This is a dataset of 32524 examples for premise selection based on the Mizar40 experiments [1]. The proof data (without the negative part added here) served also for the DeepMath experiments described in [2].
For each conjecture the dataset contains a file with a roughly equal number of unnecessary facts and necessary facts. This is done to simplify experiments with learning methods such as neural networks.

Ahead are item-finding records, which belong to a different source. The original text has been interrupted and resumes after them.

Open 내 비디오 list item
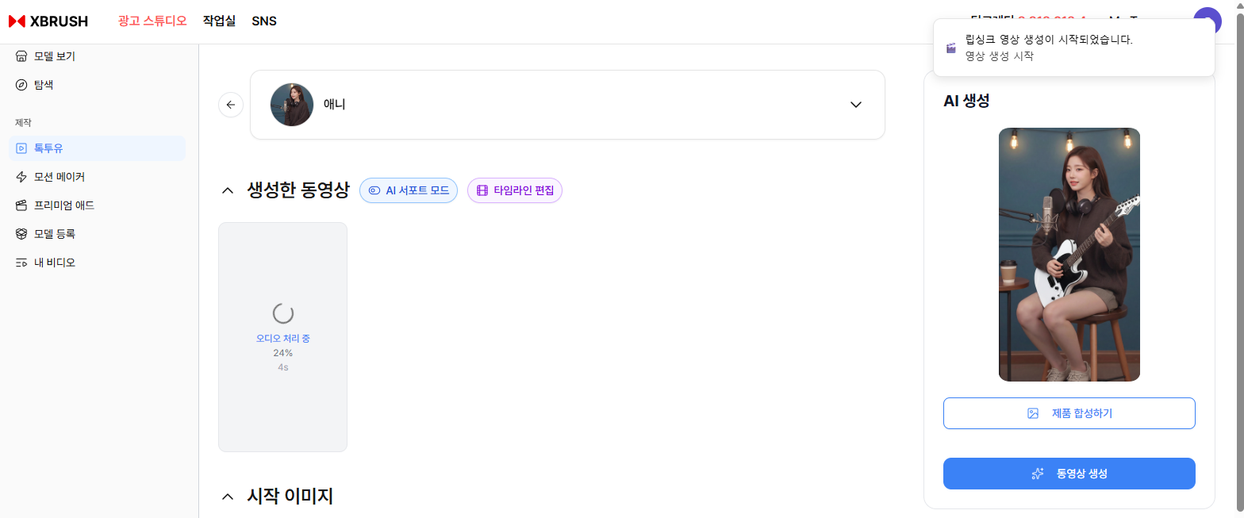 pyautogui.click(x=54, y=263)
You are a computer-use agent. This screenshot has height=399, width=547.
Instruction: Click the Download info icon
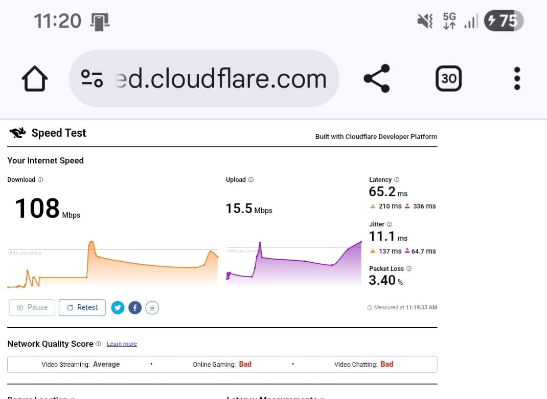pyautogui.click(x=40, y=180)
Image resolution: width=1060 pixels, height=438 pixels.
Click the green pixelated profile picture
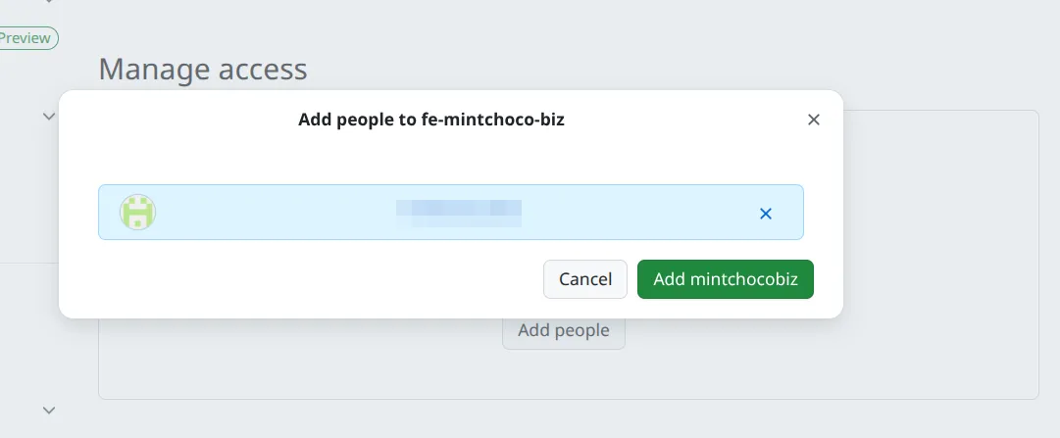coord(138,213)
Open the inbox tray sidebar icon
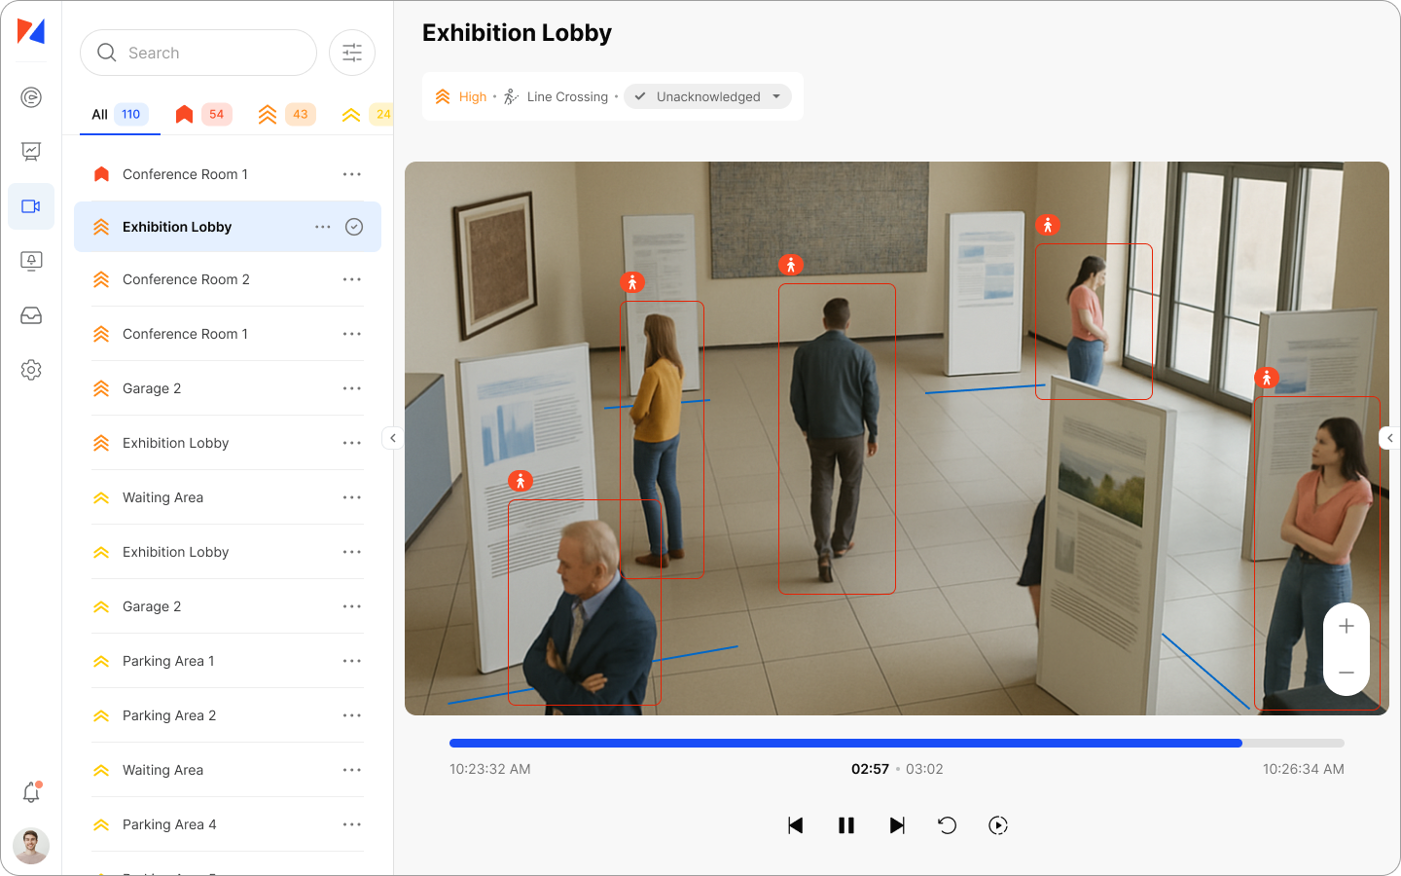The height and width of the screenshot is (876, 1401). (31, 315)
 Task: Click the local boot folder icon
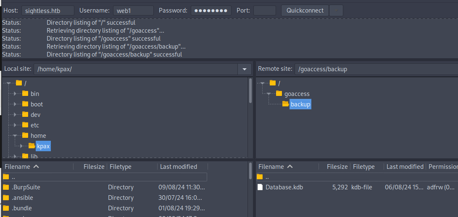25,104
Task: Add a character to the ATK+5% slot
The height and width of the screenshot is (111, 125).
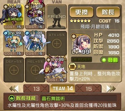Action: tap(57, 43)
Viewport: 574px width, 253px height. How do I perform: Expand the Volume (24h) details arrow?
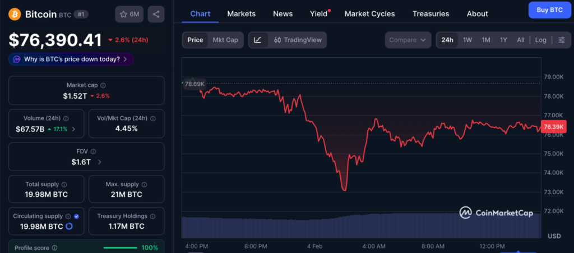coord(74,129)
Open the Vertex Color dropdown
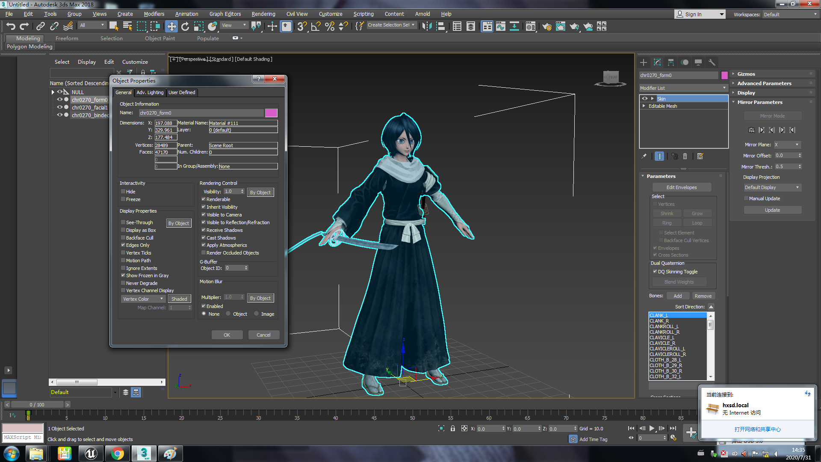The image size is (821, 462). (143, 299)
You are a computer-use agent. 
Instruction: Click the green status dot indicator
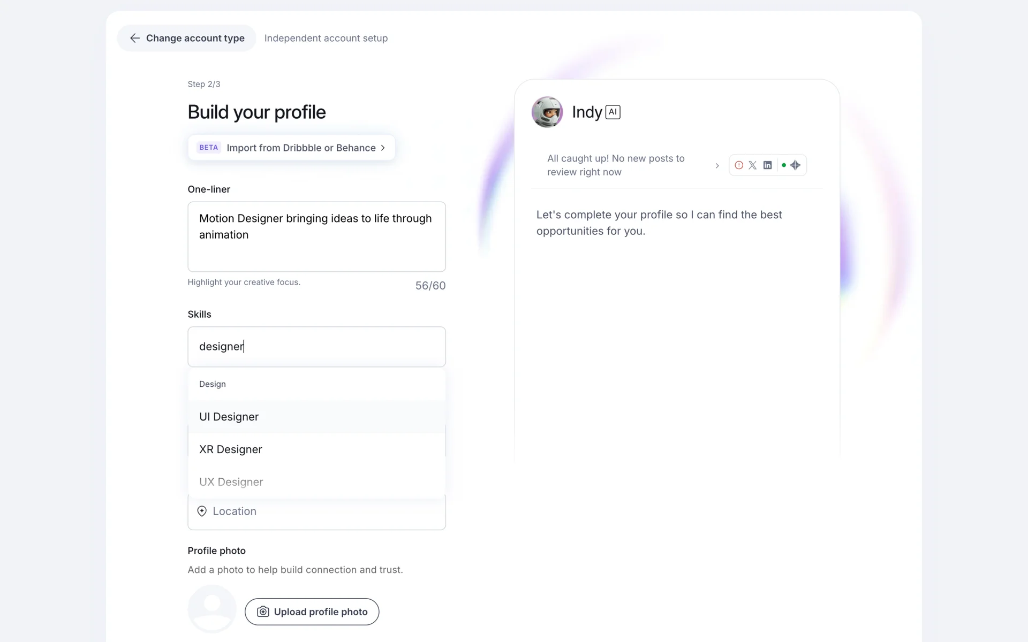point(784,165)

In nnhpdata/* the examples are in this format:
C prefixformula
+ prefixformula
...
+ prefixformula
- prefixformula
...
- prefixformula
In nndata/* the examples are in this format:
C tptpformula
+ tptpformula
...
+ tptpformula
- tptpformula
...
- tptpformula
Here tptpformula is the standard FOL TPTP representation, and prefixformula is a prefix curried format using de Bruijn indeces.
C is the conjecture, + are the formulas needed for an ATP proof of C, and - are unnecessary formulas that are reasonably highly ranked by a k-nearest neighbor algorithm trained on the proofs .
To divide into training and testing, just randomly select a part (e.g. 90%) of the files to train on and test on the remaining files.
The accuracy of a simple count-based predictor evaluated incrementally on the whole dataset is 71.75%.
The mizar40 and code directories contain the data (proofs, statemnts, etc.) and the code used to generate the nndata and nnhpdata examples.